L’Inter ha vinto con merito, e su questo non ci piove. Ma la Juventus “quanto” ci ha messo di suo per non vincere? La presunzione è un nemico pericoloso nello sport e forse l’idea di essere invincibili, di essere capaci di rimontare in qualsiasi situazione avversa, si è trasformata in una gabbia mentale che ha intorpidito i muscoli e fiaccato il carattere di questa squadra: un inceppamento generale che le ultime prodezze di Pogba avevano nascosto. Contro l’Inter invece l’alibi è caduto.

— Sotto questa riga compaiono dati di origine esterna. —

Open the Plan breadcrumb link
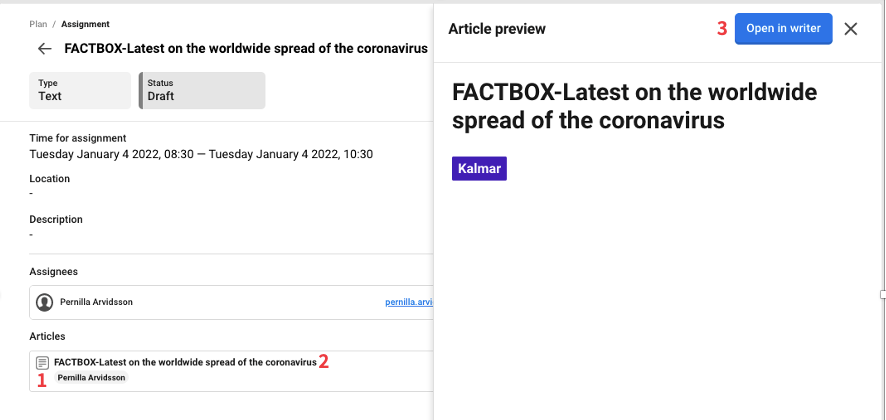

Ora si tratta di capire come ripartirà una squadra abituata a non perdere mai. Conte è uomo di campo e di esperienza tale (ha vissuto momenti esaltanti e sconfitte ancora più brucianti di questa) che saprà sicuramente trovare gli antidoti giusti per battere questa fiacchezza. E l’occasione è vicina: mercoledì contro il Nordsjaelland.
Per una volta, è inutile dare un giudizio sulla prova dei singoli, tutti accomunati da un voto tra l’insufficienza e la sufficienza risicata, visto che nessuno ha avuto acuti tali da alzarne la media.
Comunque, cari juventini, sursum corda: il peso dell’imbattibilità è caduto e ora che siamo più “spensierati” (ops, chissà se ci perdonerà Stramaccioni…) possiamo tornare a giocare con più fame, pronti ad azzannare ancora campo e avversari.